▶ PROBLEM DETAILS: Look below for the line containing "Picnic Rentals (66, 2169)" and the line containing "Plans & Policies (54, 1493)"; repeat exactly those two lines and all lines between them, and nothing else.

▶ MATERIAL PROVIDED:
+--
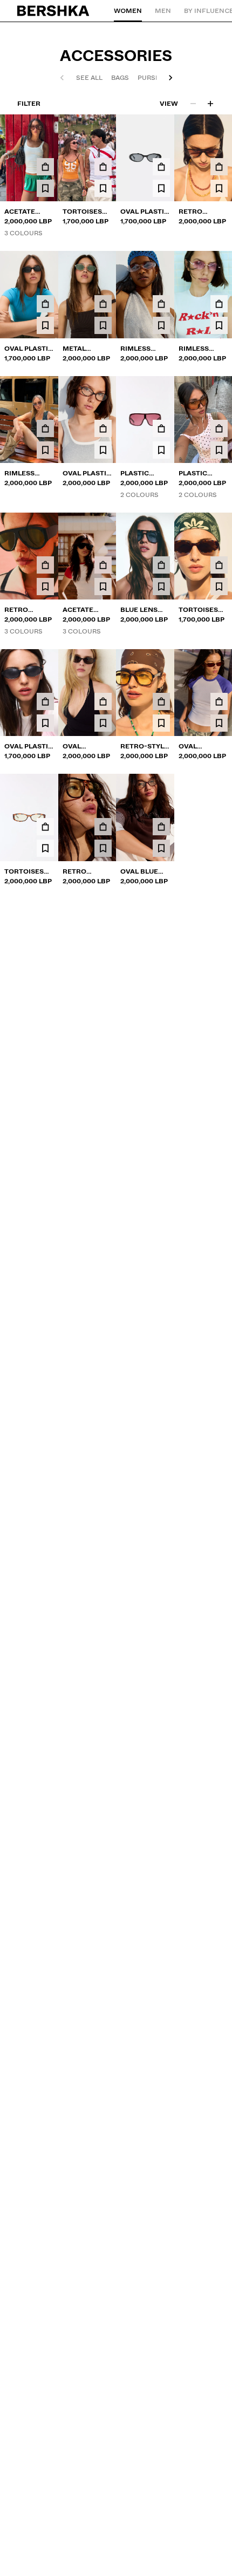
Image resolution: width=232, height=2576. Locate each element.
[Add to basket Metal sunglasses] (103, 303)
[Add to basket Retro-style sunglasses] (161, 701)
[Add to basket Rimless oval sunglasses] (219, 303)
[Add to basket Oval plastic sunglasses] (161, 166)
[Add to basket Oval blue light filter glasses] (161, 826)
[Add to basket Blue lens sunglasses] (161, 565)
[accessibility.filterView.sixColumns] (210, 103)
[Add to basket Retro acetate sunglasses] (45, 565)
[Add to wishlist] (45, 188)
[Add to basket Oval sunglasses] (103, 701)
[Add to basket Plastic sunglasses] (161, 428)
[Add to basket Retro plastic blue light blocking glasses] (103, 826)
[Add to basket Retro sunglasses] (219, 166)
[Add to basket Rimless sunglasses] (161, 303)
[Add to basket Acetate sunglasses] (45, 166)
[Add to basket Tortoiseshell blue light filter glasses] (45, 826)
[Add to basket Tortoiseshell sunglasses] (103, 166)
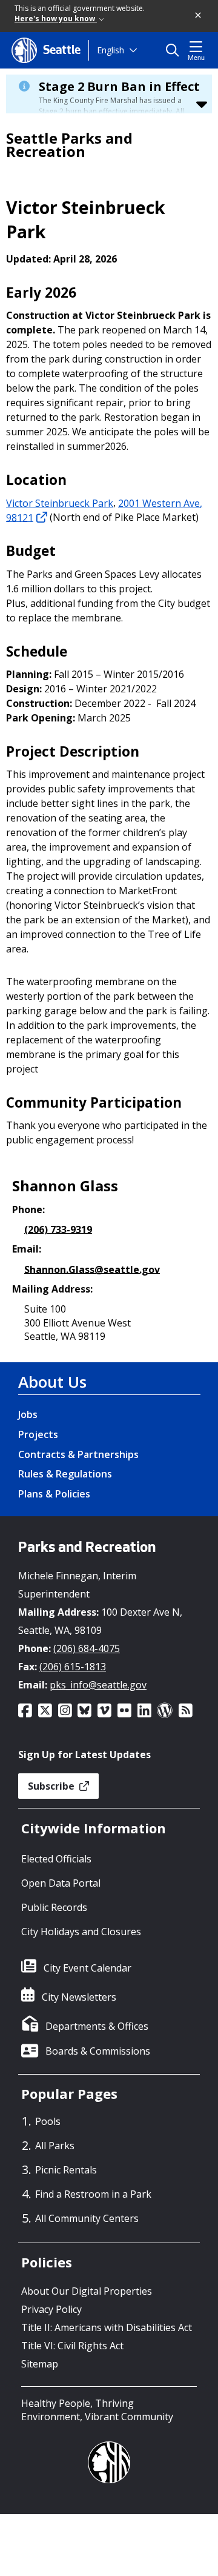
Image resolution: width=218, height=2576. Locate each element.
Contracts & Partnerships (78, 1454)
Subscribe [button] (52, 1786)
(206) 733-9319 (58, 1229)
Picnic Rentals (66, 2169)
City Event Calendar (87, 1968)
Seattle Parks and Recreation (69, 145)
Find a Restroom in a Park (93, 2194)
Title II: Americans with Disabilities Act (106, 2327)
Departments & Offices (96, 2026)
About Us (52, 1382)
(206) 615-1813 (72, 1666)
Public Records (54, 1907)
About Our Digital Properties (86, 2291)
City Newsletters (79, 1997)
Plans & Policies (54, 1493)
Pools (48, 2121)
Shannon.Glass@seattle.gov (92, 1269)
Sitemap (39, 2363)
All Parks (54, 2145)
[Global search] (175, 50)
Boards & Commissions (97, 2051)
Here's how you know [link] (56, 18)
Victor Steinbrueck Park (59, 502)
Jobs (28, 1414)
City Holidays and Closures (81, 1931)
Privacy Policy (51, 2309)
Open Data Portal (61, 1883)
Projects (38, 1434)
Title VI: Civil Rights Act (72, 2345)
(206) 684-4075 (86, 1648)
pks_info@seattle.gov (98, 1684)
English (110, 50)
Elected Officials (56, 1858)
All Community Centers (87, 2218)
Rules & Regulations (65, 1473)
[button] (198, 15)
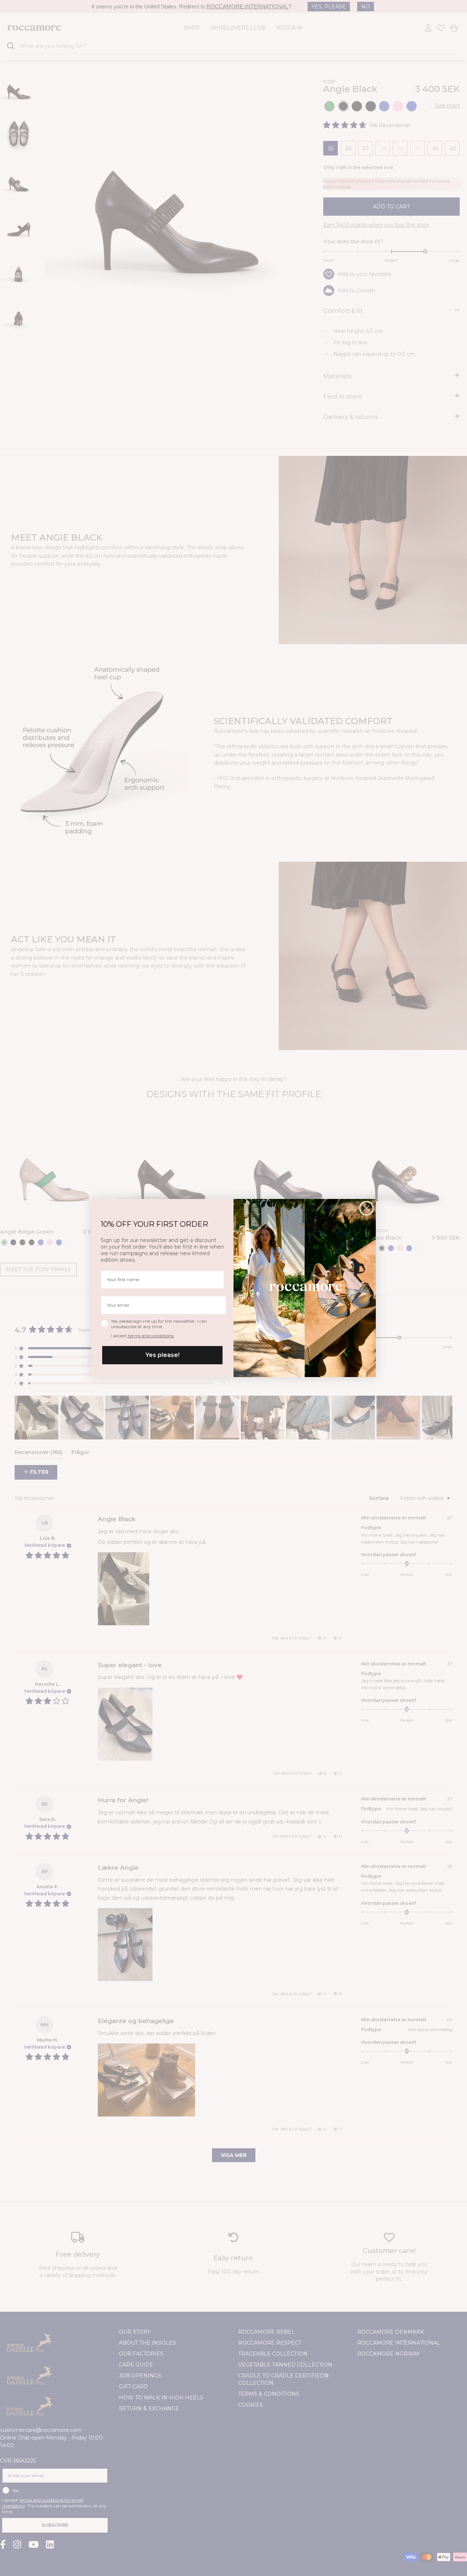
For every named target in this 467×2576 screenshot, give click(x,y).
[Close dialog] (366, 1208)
+--
▶ RESULT OF THE EXERCISE:
Picnic Rentals (66, 2169)
City Event Calendar (87, 1968)
Seattle Parks and Recreation (69, 145)
Find a Restroom in a Park (93, 2194)
Title II: Americans with Disabilities Act (106, 2327)
Departments & Offices (96, 2026)
About Us (52, 1382)
(206) 615-1813 (72, 1666)
Public Records (54, 1907)
About Our Digital Properties (86, 2291)
City Newsletters (79, 1997)
Plans & Policies (54, 1493)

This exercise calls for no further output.